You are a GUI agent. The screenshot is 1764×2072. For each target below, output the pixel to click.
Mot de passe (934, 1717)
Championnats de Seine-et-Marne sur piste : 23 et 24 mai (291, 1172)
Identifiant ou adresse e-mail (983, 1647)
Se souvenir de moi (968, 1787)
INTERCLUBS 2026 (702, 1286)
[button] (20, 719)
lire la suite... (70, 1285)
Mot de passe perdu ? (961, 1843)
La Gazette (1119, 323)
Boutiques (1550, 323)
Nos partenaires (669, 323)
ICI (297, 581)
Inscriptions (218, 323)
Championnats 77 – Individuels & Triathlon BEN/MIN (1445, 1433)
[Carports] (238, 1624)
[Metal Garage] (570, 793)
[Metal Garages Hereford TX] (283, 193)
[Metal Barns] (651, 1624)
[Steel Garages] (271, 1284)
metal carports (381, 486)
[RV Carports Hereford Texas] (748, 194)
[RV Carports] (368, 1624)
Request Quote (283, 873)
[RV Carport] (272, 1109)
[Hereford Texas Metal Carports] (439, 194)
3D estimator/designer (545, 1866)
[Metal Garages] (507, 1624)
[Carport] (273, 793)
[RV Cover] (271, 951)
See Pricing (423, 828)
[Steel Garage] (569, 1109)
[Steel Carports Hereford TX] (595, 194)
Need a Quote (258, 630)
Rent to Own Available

▶ [WHAT YOU HAVE TO DO] Only the lines above, from the first through the one holding "[Metal Garages Hereford TX] (283, 193)", are to be output, and they must be copied exactly.

▶ [RESULT OF THE TASK]
You are a GUI agent. The screenshot is 1764×2072. For each target below, output the pixel to click.
Mot de passe (934, 1717)
Championnats de Seine-et-Marne sur piste : 23 et 24 mai (291, 1172)
Identifiant ou adresse e-mail (983, 1647)
Se souvenir de moi (968, 1787)
INTERCLUBS 2026 (702, 1286)
[button] (20, 719)
lire la suite... (70, 1285)
Mot de passe perdu ? (961, 1843)
La Gazette (1119, 323)
Boutiques (1550, 323)
Nos partenaires (669, 323)
ICI (297, 581)
Inscriptions (218, 323)
Championnats 77 – Individuels & Triathlon BEN/MIN (1445, 1433)
[Carports] (238, 1624)
[Metal Garage] (570, 793)
[Metal Garages Hereford TX] (283, 193)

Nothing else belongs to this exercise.